Trust Your Affordable Housing, If You Can’t Trust National Government To Keep It

South London Suburbs photo by Chris Guy is licensed under CC BY-NC-ND 2.0
St. Helier council housing estate where many residents have exercised their Right To Buy.

Why does Lawford Village, Essex, need a housing trust? The answer begins with a proposed Labour government policy in 1959, one that would enshrine local council tenants the Right To Buy the housing they were renting. The policy was ultimately adopted and implemented by Margaret Thatcher’s Conservative government in 1979. By that time, local councils were already selling quantities of rental housing to their tenants.
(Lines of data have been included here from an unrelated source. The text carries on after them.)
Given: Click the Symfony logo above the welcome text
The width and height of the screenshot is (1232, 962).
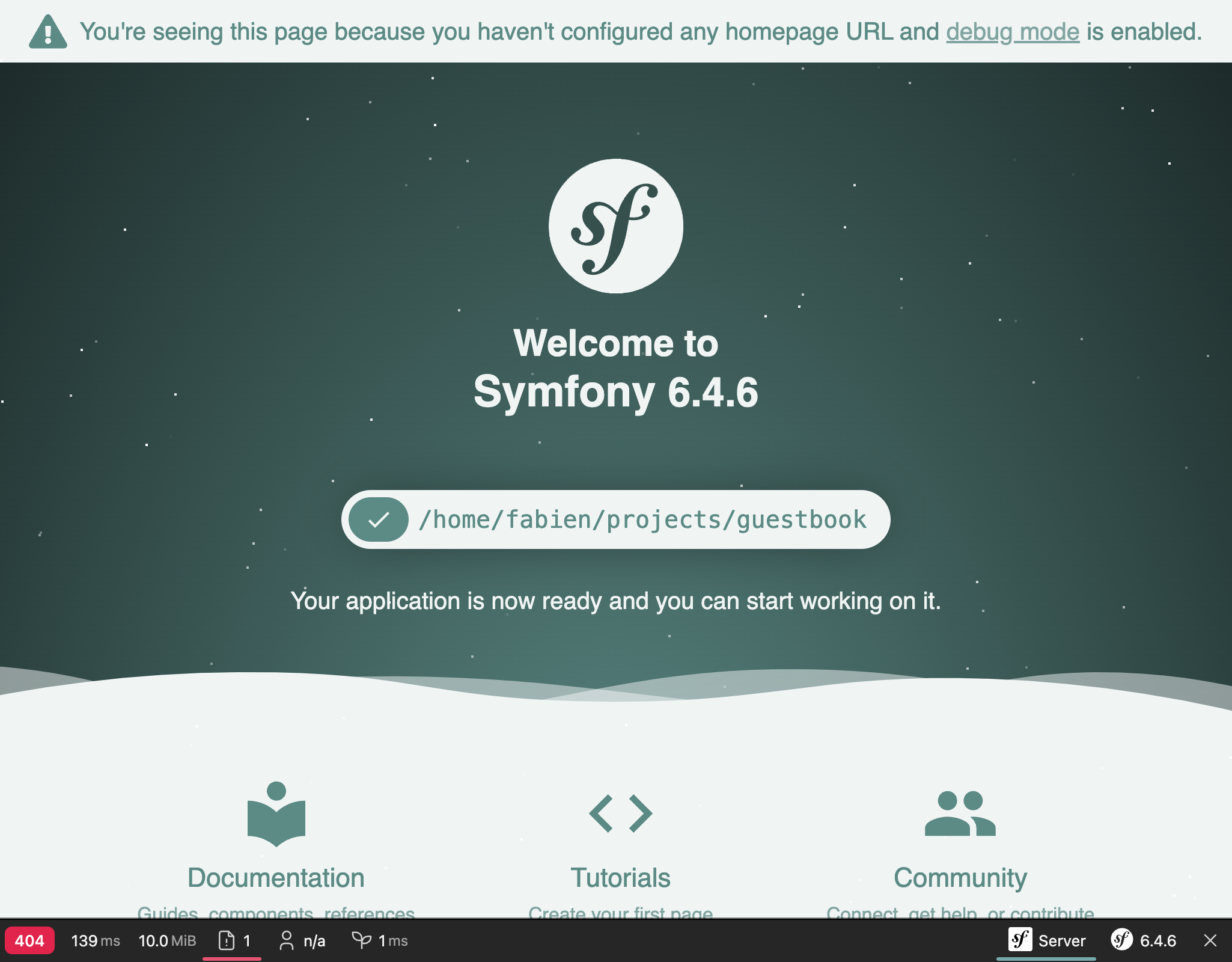Looking at the screenshot, I should (615, 225).
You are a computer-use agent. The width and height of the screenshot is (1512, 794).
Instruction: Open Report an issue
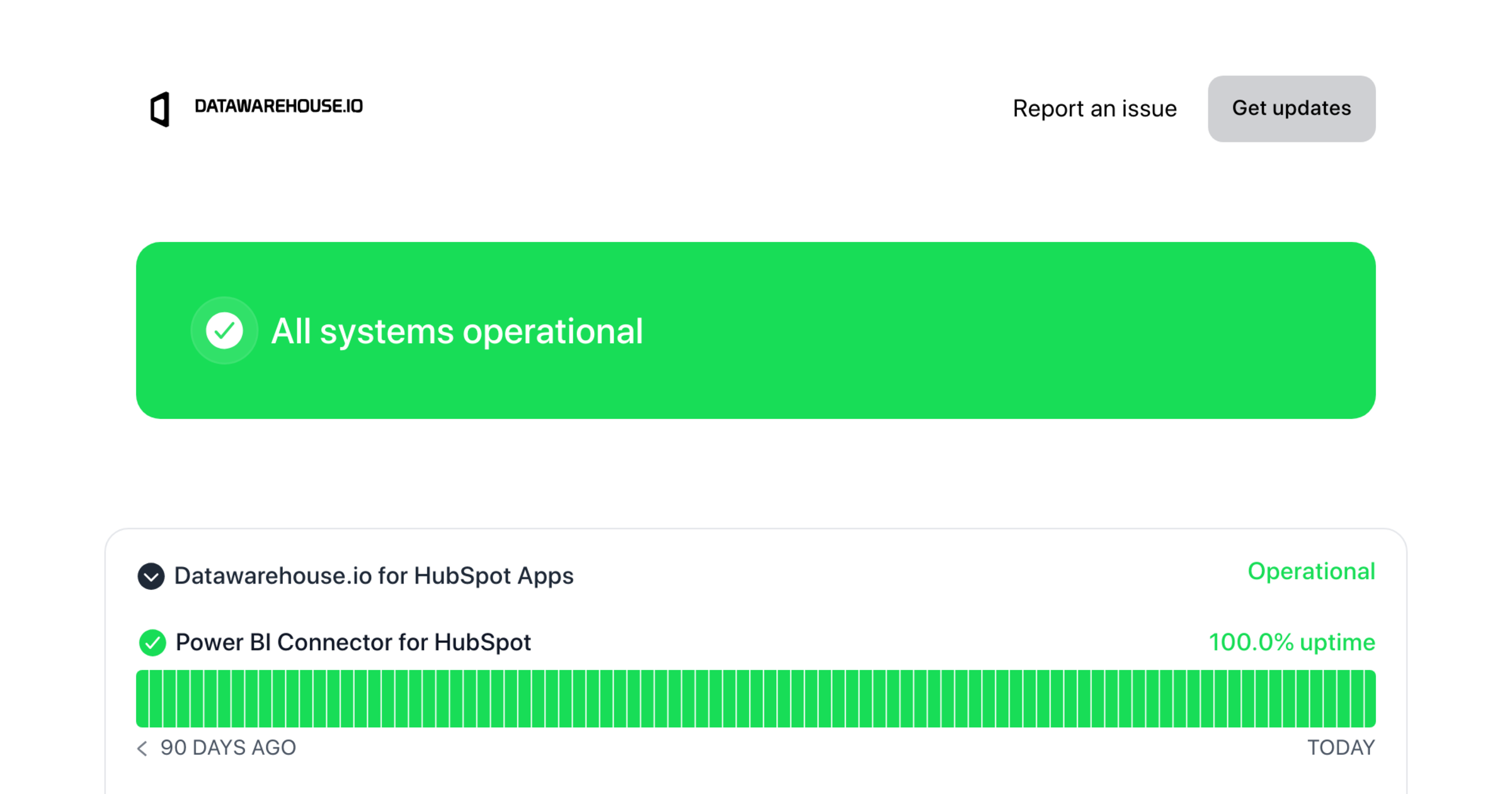click(1094, 108)
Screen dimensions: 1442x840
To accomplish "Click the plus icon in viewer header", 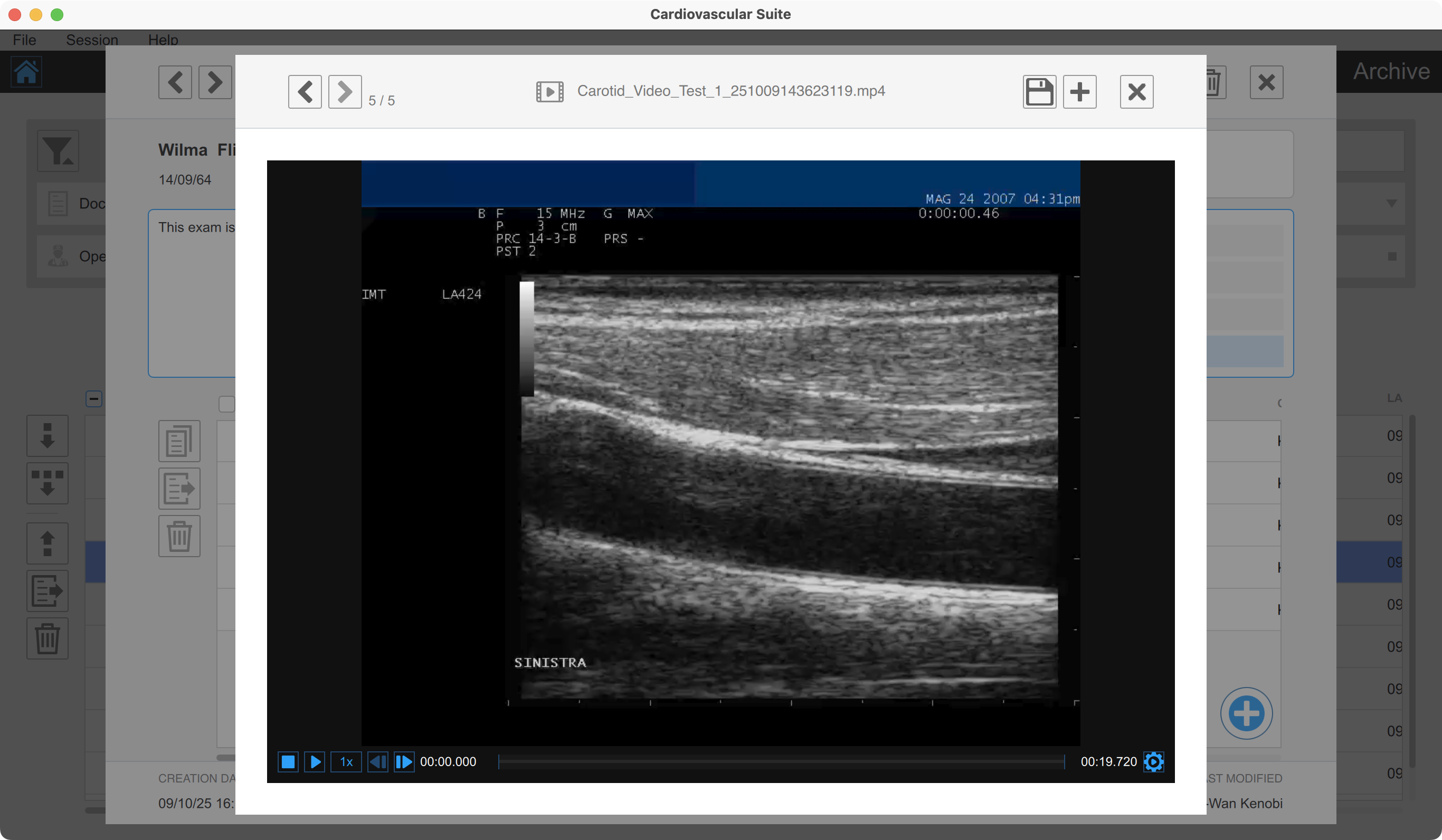I will pyautogui.click(x=1079, y=92).
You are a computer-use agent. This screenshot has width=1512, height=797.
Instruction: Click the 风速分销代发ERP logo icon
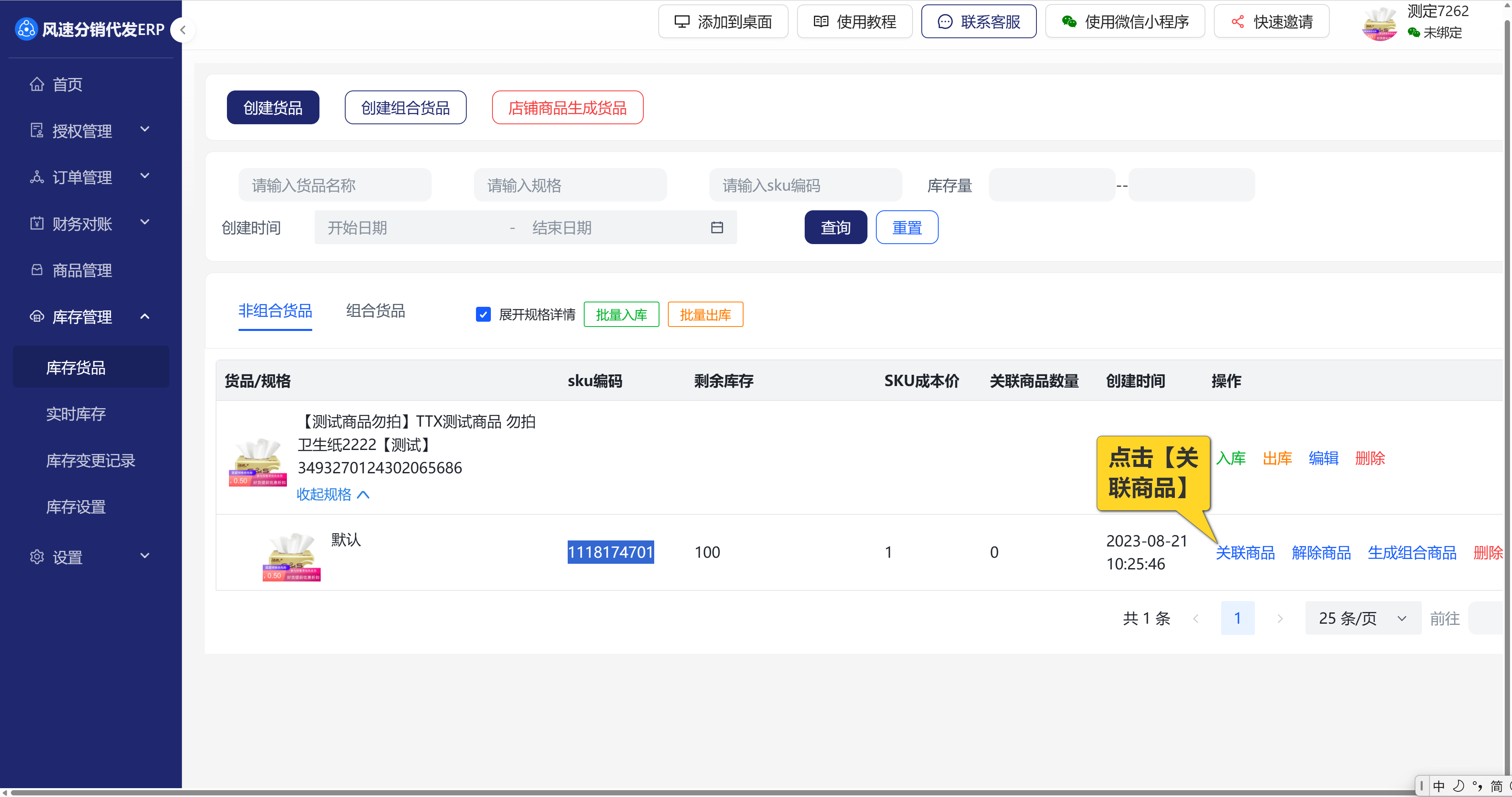click(x=26, y=29)
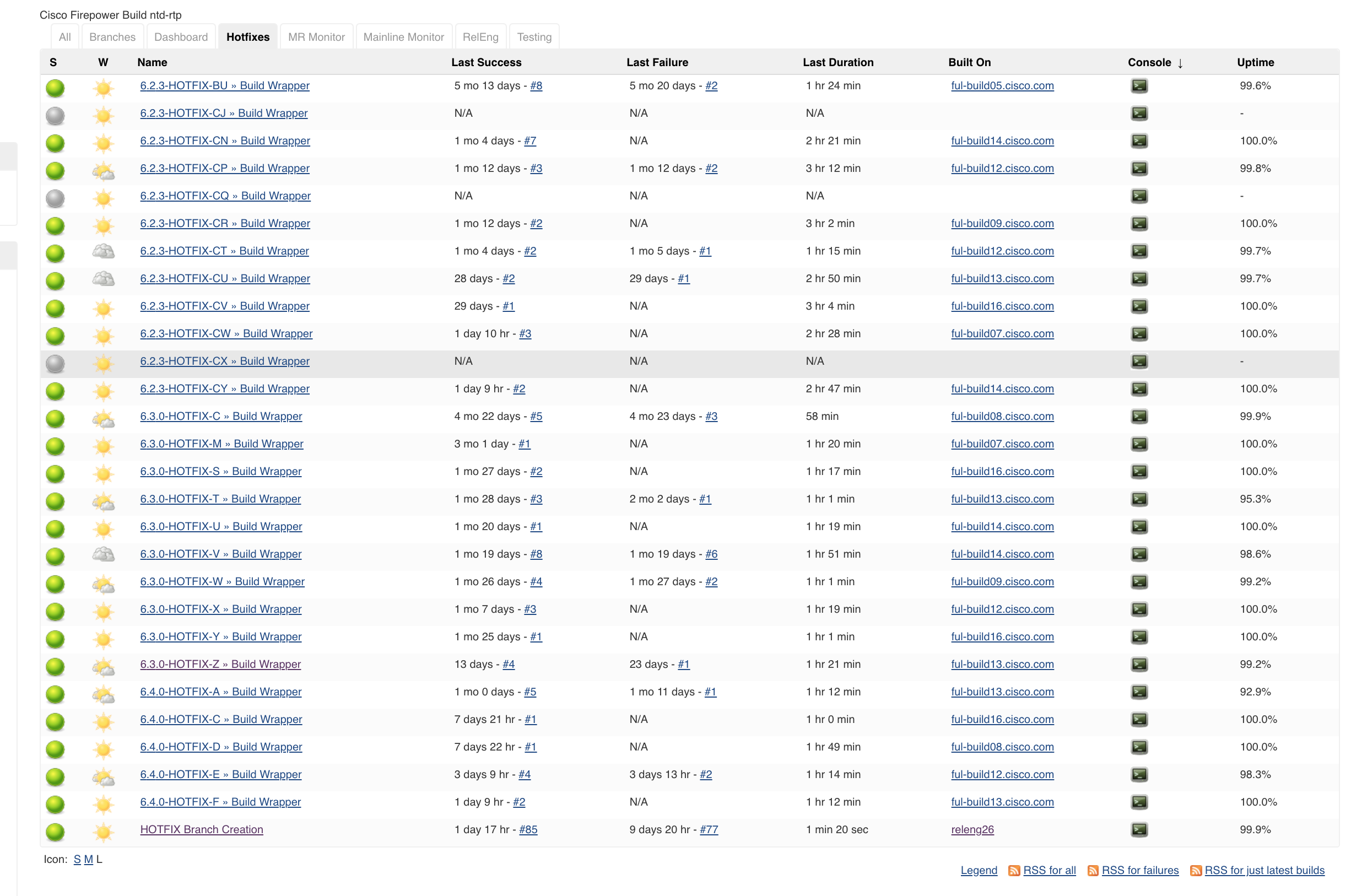Open console output for 6.3.0-HOTFIX-Z
This screenshot has width=1351, height=896.
pos(1139,664)
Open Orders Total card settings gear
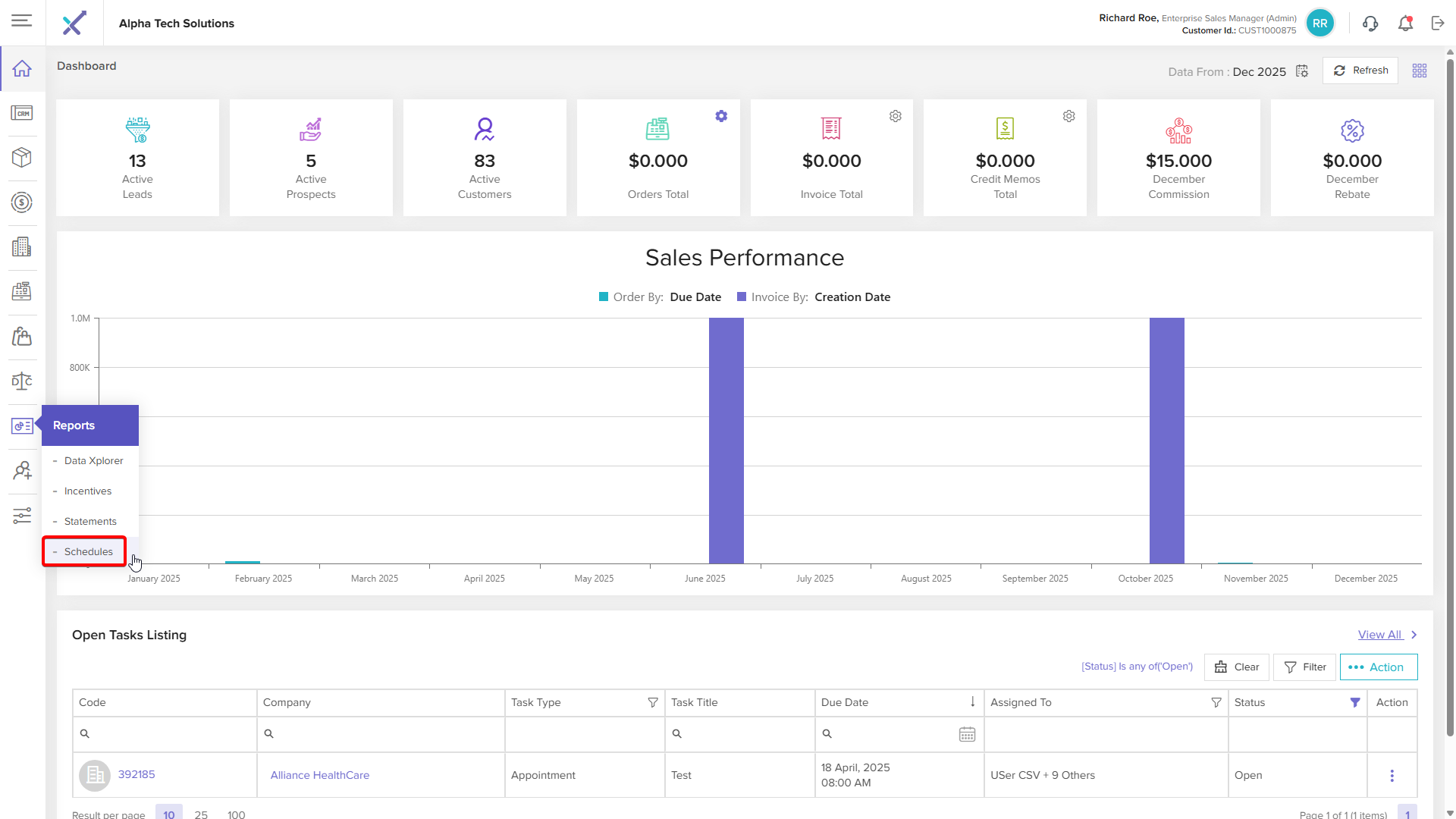1456x819 pixels. tap(721, 116)
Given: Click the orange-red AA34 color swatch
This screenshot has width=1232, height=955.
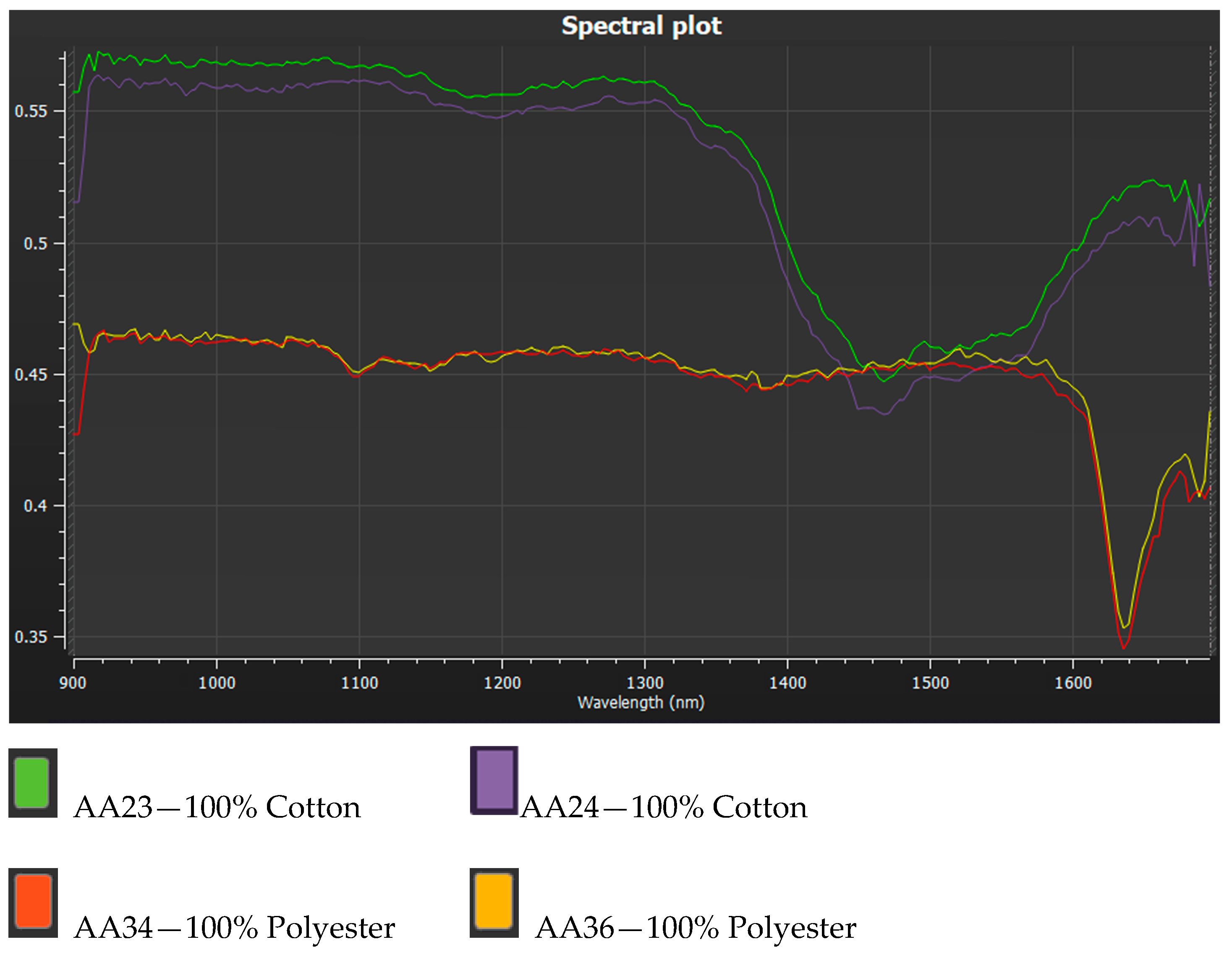Looking at the screenshot, I should (x=33, y=903).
In the light of today’s affordable housing crisis, some of the reasoning behind the sell-off seems short-sighted: from a local government point of view, it was a way of cash strapped councils to raise money, and also a way to neatly step away from years of housing neglect, which led to abandoned and uninhabitable council housing like that pictured below.

Runswick Place photo by tonypreece is licensed under CC BY-NC-ND 2.0
Leeds, UK council homes decayed into boarded-up emptiness.


This sell-off of of low income housing was modified by various criteria over the years, such as extending, then shortening, the waiting period for a tenant to qualify for the right to buy. In Scotland, the right was curtailed completely in 2016.

Recently, the drain of low-income rental accommodation has increased by actions of the current Conservative Government. Read more in The Independent:  Number of council homes sold off under Right to Buy increases five-fold in six years after Tories lift cap.

All in all, since 1980 some million and a half low income housing units have been sold into private hands. Meanwhile today, waiting lists for affordable housing grow longer and longer.

In the village of Lawford, Essex, there was concern that new low income housing was badly needed. But to build it, then watch it drain away after a few years through Right To Buy seemed counterproductive and expensive, particularly since the village knew that there would continue to be a need by workers and village young people for low income accommodation. So Lawford set out to try to get the best of both worlds: a guaranteed source of affordable rental accomodation, but also housing that could return a cash benefit to renters in order to enable them step onto the home ownership ladder.